The reason this does not fly has to do with politician's incentives and trust.  In short, Democrats had their chance to do exactly this.  Two years ago, nearly a trillion dollars of such stimulus was approved and sold to the American people as just this sort of infrastructure spending.

But it was no such thing.  Most of the money went to state and local governments as transfer and stabilization payments to keep unionized government workers, who are reliable Democratic voters, employed.  Congress and the Administration knew that the majority of the public would have been leery about spending it this way, so it was sold as "infrastructure" despite the fact that less than 10%, by my count, could reasonably be called this.

Having sold a trillion dollars of pork, waste and political payoffs as "infrastructure," you should not be surprised that the American public is reluctant to believe that an infrastructure project that just pulls future necessary spending forward is really any such thing.  You have in short blown your trust, which is amazing given just how much of a mandate Obama entered office with.  Note that this is not narrowly a criticism of Democrats, they just happen to be in charge.  No one would trust Republicans either.

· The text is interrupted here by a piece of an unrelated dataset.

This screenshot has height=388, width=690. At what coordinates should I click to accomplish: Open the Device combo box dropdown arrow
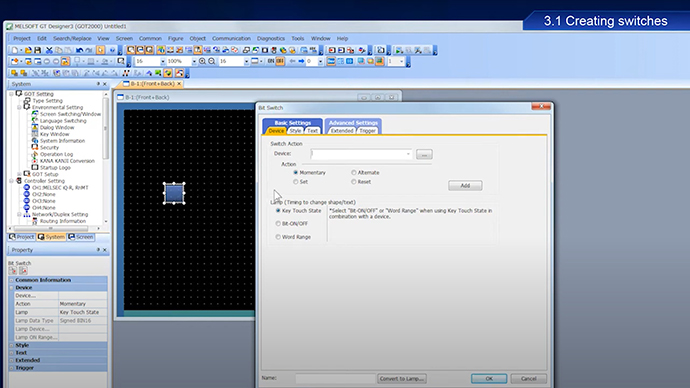[408, 154]
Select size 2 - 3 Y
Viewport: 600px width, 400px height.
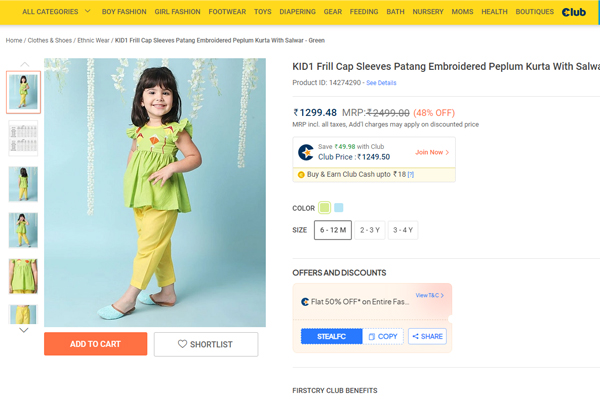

And by the way, it takes years to really get infrastructure projects up and running - the environmental reviews and red tape that most of the readers for this site have advocated in favor of for years causes these things to take forever.  Not to mention the engineering and procurement.  Even Obama has admitted that he did not understand that shovel-ready was no such thing, even though many of us warned of exactly this problem the first time around

The money is only "free" in a relative sense if we know we have to spend it anyway in future years.  It is not at all free if we have to take it from some productive private use and redeploy it for some politician's whim that gives him or her a nice bullet point on their re-election web site.  Unfortunately, in the real world we live in, rather than in the technocratic paradise Klein imagines, any such bill will be larded with just such flights of fancy from powerful representatives of both parties.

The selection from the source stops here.